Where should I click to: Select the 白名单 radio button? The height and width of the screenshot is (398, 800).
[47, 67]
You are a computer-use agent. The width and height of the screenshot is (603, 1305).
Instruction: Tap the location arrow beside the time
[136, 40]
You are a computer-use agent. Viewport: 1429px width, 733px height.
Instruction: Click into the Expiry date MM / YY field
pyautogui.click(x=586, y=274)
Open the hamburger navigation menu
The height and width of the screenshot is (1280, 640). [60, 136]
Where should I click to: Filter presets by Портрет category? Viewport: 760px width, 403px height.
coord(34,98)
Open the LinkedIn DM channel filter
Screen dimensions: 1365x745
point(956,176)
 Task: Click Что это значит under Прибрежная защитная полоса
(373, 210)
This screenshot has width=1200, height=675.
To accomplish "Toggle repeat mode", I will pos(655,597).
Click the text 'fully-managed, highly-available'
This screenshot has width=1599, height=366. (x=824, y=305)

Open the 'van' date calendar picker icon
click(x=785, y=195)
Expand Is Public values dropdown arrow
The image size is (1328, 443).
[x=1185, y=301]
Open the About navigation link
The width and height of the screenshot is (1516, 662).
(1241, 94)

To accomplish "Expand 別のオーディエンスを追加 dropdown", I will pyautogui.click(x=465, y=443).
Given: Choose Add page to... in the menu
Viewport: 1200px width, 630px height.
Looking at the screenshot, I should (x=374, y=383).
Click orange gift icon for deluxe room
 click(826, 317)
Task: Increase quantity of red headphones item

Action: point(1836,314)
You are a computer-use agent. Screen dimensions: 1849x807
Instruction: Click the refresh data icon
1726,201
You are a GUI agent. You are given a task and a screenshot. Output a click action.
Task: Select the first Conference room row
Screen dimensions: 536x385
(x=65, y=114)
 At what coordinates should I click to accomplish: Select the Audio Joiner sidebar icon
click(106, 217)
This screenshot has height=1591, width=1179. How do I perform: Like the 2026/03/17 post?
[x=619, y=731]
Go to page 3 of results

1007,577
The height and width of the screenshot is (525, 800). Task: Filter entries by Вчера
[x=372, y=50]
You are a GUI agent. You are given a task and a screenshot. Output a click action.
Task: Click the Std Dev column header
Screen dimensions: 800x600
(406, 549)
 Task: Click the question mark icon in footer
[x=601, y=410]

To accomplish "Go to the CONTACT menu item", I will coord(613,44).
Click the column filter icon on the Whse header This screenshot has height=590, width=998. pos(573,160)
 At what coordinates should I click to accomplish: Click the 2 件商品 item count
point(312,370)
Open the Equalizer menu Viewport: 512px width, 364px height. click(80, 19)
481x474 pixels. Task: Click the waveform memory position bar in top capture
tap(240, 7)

----

**TASK INSTRUCTIONS**
Please provide an exact transcription of each line from the one holding "Open the Equalizer" through the final line of the data above.

**RESULT FOR THIS TASK**
Open the Equalizer menu Viewport: 512px width, 364px height. click(80, 19)
481x474 pixels. Task: Click the waveform memory position bar in top capture
tap(240, 7)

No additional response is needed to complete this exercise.